In linguistics, a mass noun, uncountable noun, or non-count noun is a noun with the syntactic property that any quantity of it is treated as an undifferentiated unit, rather than as something with discrete subsets. Non-count nouns are distinguished from count nouns.

Given that different languages have different grammatical features, the actual test for which nouns are mass nouns may vary between languages. In English, mass nouns are characterized by the fact that they cannot be directly modified by a numeral without specifying a unit of measurement, and that they cannot combine with an indefinite article (a or an). Thus, the mass noun "water" is quantified as "20 litres of water" while the count noun "chair" is quantified as "20 chairs". However, both mass and count nouns can be quantified in relative terms without unit specification (e.g., "so much water," "so many chairs").

Some mass nouns can be used in English in the plural to mean "more than one instance (or example) of a certain sort of entity"—for example, "Many cleaning agents today are technically not soaps, but detergents." In such cases they no longer play the role of mass nouns, but (syntactically) they are treated as count nouns.

It also observes:

Some nouns have both a mass sense and a count sense (for example, paper).

Cheese appears to be another of these nouns with both a mass sense and a count sense. The Oxford Dictionaries website includes the following as a definition of cheese:

[COUNT NOUN] A complete cake of cheese with its rind.

It offers the following example sentence:

"the cheeses are trimmed and wrapped in sterilized muslin."

WRITTEN TASK A |
Reproduce the entries below word for word, keeping every line.

TASK MATERIAL |
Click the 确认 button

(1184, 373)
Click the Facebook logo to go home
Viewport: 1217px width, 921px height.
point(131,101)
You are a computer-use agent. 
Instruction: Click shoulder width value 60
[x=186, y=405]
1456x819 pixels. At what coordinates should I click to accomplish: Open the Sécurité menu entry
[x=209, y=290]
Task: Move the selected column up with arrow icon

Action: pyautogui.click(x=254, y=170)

WRITTEN TASK B |
Extend the passage on mass nouns above, picking up right after its final sentence.

OUTPUT A |
Click the 确认 button

(1184, 373)
Click the Facebook logo to go home
Viewport: 1217px width, 921px height.
point(131,101)
You are a computer-use agent. 
Instruction: Click shoulder width value 60
[x=186, y=405]
1456x819 pixels. At what coordinates should I click to accomplish: Open the Sécurité menu entry
[x=209, y=290]
Task: Move the selected column up with arrow icon

Action: pyautogui.click(x=254, y=170)

OUTPUT B |
This is sufficient to reassure me that I could legitimately say, "Nine of the cheeses are finished and we have three more to go." The word cheese can, then function as both a mass noun and a count noun, meaning slightly different things in the two uses.

It also seems clear that most mass nouns can make an appearance as a count noun. The Wikipedia article cited above notes:

Some mass nouns can be used in English in the plural to mean "more than one instance (or example) of a certain sort of entity"—for example, "Many cleaning agents today are technically not soaps, but detergents." In such cases they no longer play the role of mass nouns, but (syntactically) they are treated as count nouns.

I've tried but haven't been able to find an example of a noun that cannot become a count noun in this way.

The lab tested 7 gasolines. 12 different coffees are on offer.

I admit that I would like the sentence above better if it said "7 brands of gasoline" or "7 samples of gasoline", but nothing about it seems to me wrong or even particularly surprising. Even abstract nouns seem to be amenable to this transformation:

FDR's Four Freedoms

10 Hopes I Have For Past Loves (Title of Huffington Post Article)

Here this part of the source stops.